Rogério Pessoa, responsável pela área de gestão de fortunas do BTG Pactual

Para reforçar sua plataforma de investimento em um período de juros baixos no país, o BTG Pactual compra a Fator Corretora. Depois de investir R$ 1 bilhão em tecnologia, o banco dá continuidade à sua estratégia de ampliar a base de clientes. Já há outra possibilidade de compra em andamento que deverá ser concluída em breve.

Como parte da estratégia de expandir sua carteira de cliente, o BTG Pactual também aposta na área de gestão de fortuna (Wealth Management) nos Estados Unidos para a cobertura dos clientes da América Latina. Atualmente, a área tem quase R$ 40 bilhões sob gestão offshore e a expectativa do banco é triplicar o volume nos próximos anos, segundo Rogério Pessoa, responsável pela área de gestão de fortunas do BTG Pactual.

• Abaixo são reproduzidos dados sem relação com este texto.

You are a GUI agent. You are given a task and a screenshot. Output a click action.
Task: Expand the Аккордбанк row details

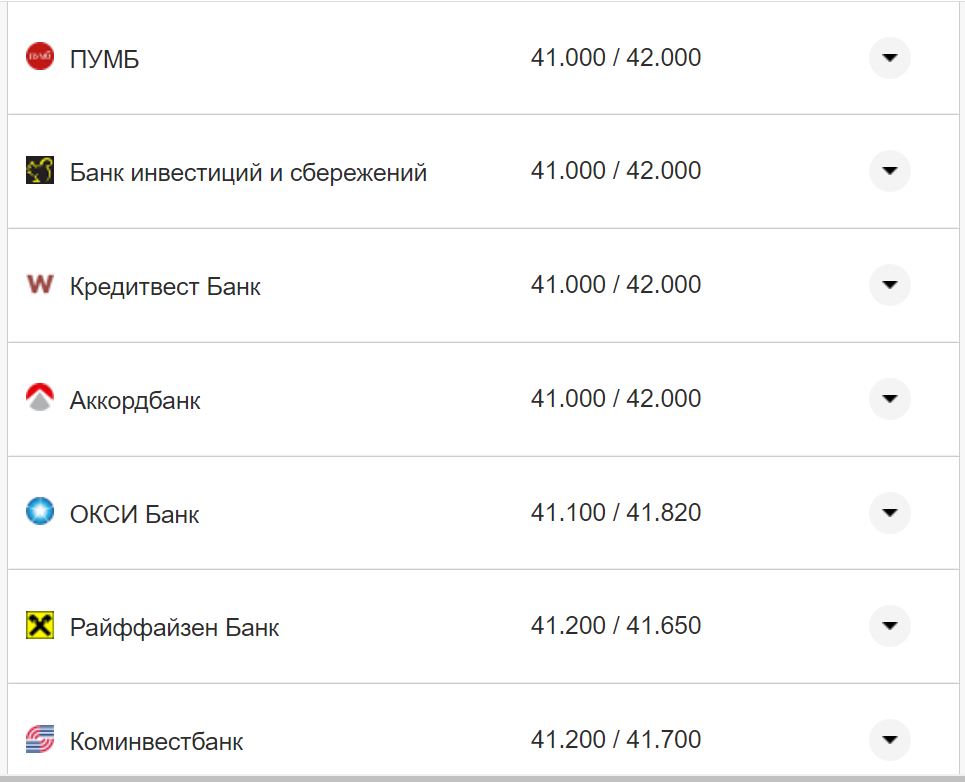[888, 398]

Com R$ 258,4 bilhões em ativos sob custódia, que representou crescimento de 54% no último ano, a área de gestão de fortunas do banco quer aproveitar todo o conhecimento que já possui do mercado local e as sinergias com as demais áreas  para aumentar a presença offshore e o volume de ativos em carteira.

“Há um grande potencial no mercado offshore voltado para a América Latina e nossa ideia é aproveitar a expertise local e as sinergias, especialmente em um cenário de juros mais baixos no Brasil, contribui para a alocação de recursos no exterior”, afirma Pessoa.

Além de ampliar a equipe de atendimento, o BTG Pactual vai incluir a figura do broker, agente que intermedia sua relação com potenciais clientes. A intenção é maximizar a captura de oportunidades geradas pelos diferentes canais de distribuição do banco nos mercados locais.

Com escritórios em Miami e New York, o WM do BTG Pactual nos EUA conta com um time de 30 pessoas dedicadas à gestão de recursos internacionais.

A XP também está ampliando sua atuação na área de gestão de fortunas. Desde que criou uma estrutura dedicada, acumulou cerca de R$ 230 bilhões, considerando bankers próprios, escritórios de agentes autônomos especializados.

De acordo com a Anbima, associação que representa o mercado de capitais e investimentos, o segmento de gestão de fortuna reúne mais de R$ 1,6 trilhão. O Itaú-Unibanco tem liderança com aproximadamente R$ 600 bilhões entre recursos locais e offshore e, em seguida, o Credit Suisse, com cerca de R$ 350 bilhões.